Weaker end to a subdued year. Petroleum consumption declined 0.7% in March 2017 and 3.1% in 4QFY17 resulting in an overall growth of 5.2% in FY2017 as compared to a robust 11.6% in FY2016. The off-take in March may have been impacted by lower stock build up on expectations of price cuts; however, the slowdown is evident across all fuels, except LPG and ATF, over the past few months. We assume the growth trajectory will normalize in coming months with a pickup in economic activity, expecting demand to grow at 5-6% over the next few years. OMCs' volumes will grow a tad lower around 3-4%, as they continue to lose share to the private players.
Petroleum consumption growth moderates to 5.2% in FY2017
Domestic petroleum consumption grew moderately by 5.2% in FY2017 as compared to robust 11.6% in FY2016, led by moderation in growth of diesel (+1.8%), naphtha (-0.1%) and bitumen (-0.8%), which had benefited in the previous year from lower base effect, incremental off-take from petchem plants and pickup in road construction activity; a sharp decline in kerosene consumption due to reduced allocations added to the weakness. Growth in gasoline (+8.8%), FO (+8.4%) and petcoke (+22%) remained robust, albeit a bit slower than last year. LPG (+9.8%) and ATF (+12.1%) demand accelerated driven by increasing penetration.
- Moderation in growth of transportation fuels. Growth in auto fuels demand moderated in FY2017—(1) diesel demand grew by a modest 1.8% yoy after growing 7.5% in FY2016 led by likely economic slowdown in recent months, improving power deficit situation and higher base effect and (2) gasoline demand grew by a robust 8.8% yoy, albeit lower than 14.5% in FY2016, due to its continued preference over diesel. Jet fuel demand accelerated, growing 12.1% yoy as compared to 9.4% in FY2016 driven by strong growth in passenger traffic.
- Strong growth in LPG; sharp reduction in kerosene. LPG demand grew 9.8% yoy, as compared to 9% in FY2016, reflecting increasing connections under the Pradhan Mantri Ujjwala Yojana scheme. Kerosene off-take declined sharply by 21% yoy, as compared to 3.7% in FY2016, impacted by a sharp reduction in state-wise allocation under PDS.
- Robust growth in petcoke and FO among industrial fuels. Petcoke demand remained strong growing at 22% yoy as compared to 33% in FY2016 led by continued increase in off-take by cement plants and aluminum smelters. FO/LSHS demand grew 8.4% yoy as compared to 11.3% in FY2016. Naphtha demand remained flat yoy versus robust 19.8% in FY2016, which was boosted by incremental off-take from petchem plants.
- Decline in bitumen and lubricants/greases. The offtake of bitumen and lubricants/greases declined 0.8% yoy and 4.4% yoy as compared to growth of 17% and 8% in FY2016, respectively. Other petroleum fuels grew by a modest 5.4% yoy versus 8.2% in FY2016.

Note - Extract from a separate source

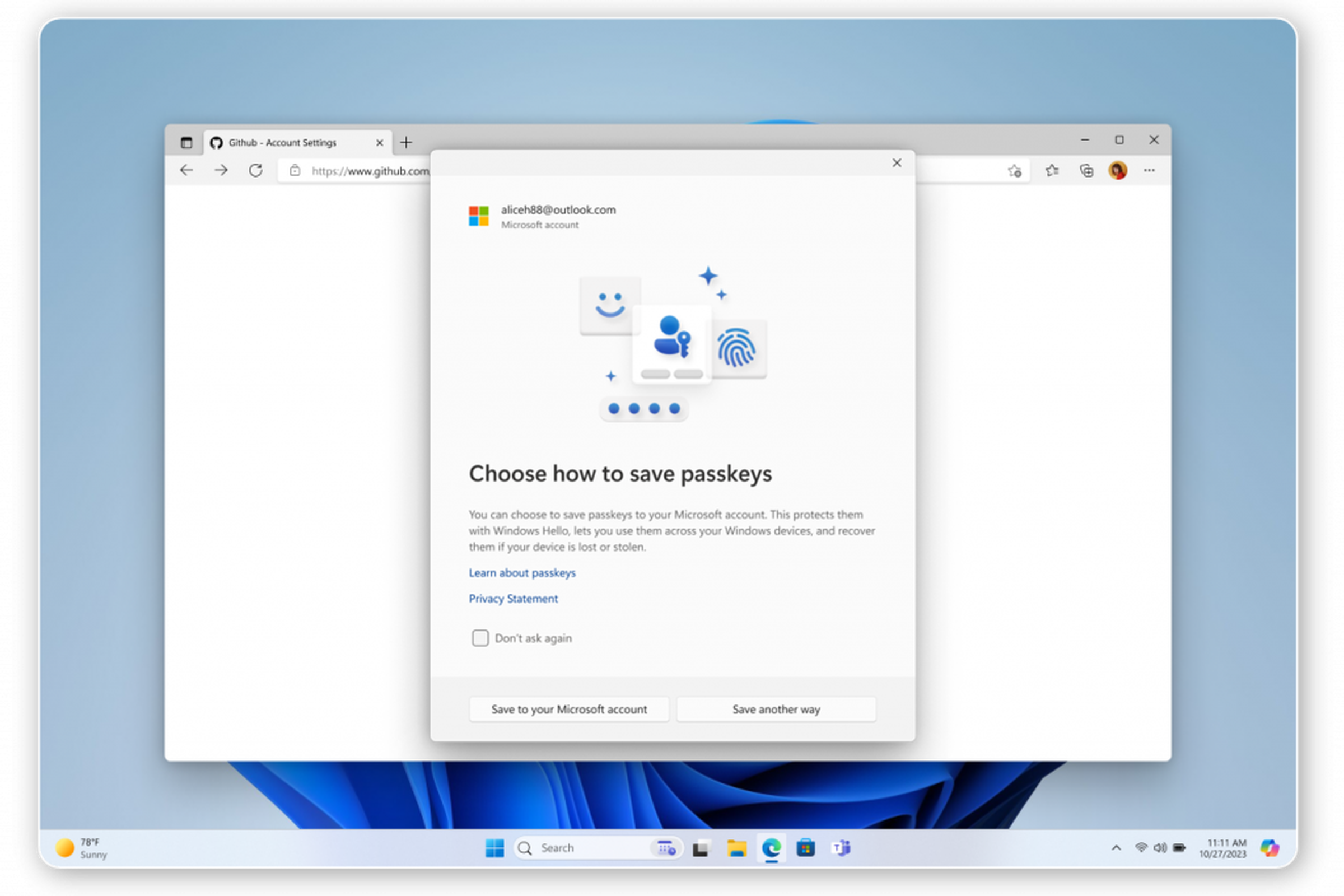Image resolution: width=1344 pixels, height=896 pixels.
Task: Refresh the current page
Action: point(255,170)
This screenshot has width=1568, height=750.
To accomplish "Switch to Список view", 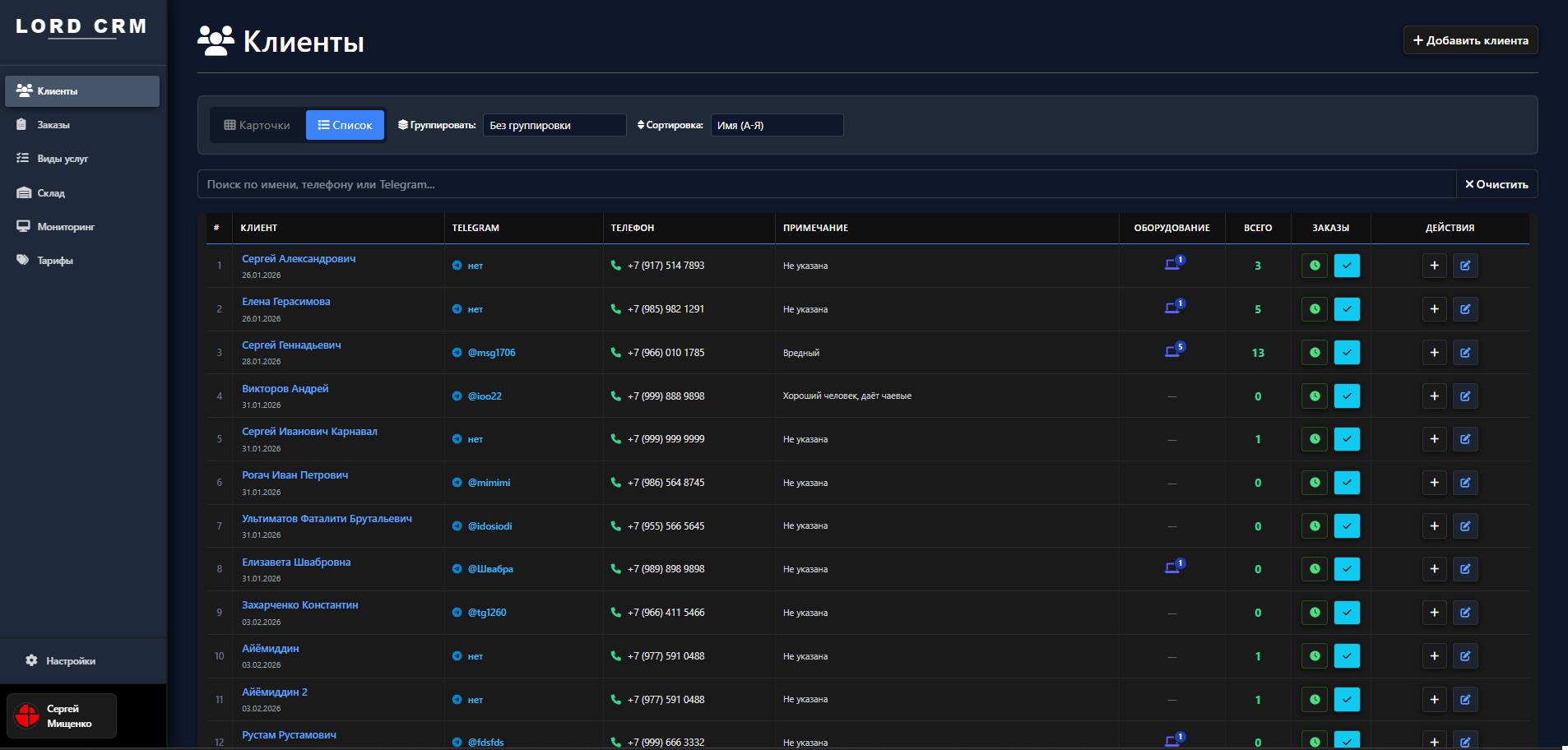I will click(346, 125).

PSUs' share of volumes reduced led by loss in market share of auto fuels and rising imports
We highlight that growth in domestic sales volumes by OMCs has fallen short of growth in domestic petroleum consumption over the past few years, driven by (1) persisting loss of market share in auto fuels to private players since deregulation of diesel and (2) substantial increase in imports of fuels such as petcoke by consuming industries directly or through trade channels. Petcoke imports increased significantly since April 2014 as domestic production fell short of sharply rising demand; we note that OMCs rarely import petroleum fuels to sell in domestic markets other than LPG and one-off cargoes of other fuels. We expect volume growth for OMCs to be relatively muted, as they continue to lose market share to private players, who have gained a modest ~5% market share as compared to 8.5% (and increasing) share of retail outlets and 27% share of domestic refining throughput.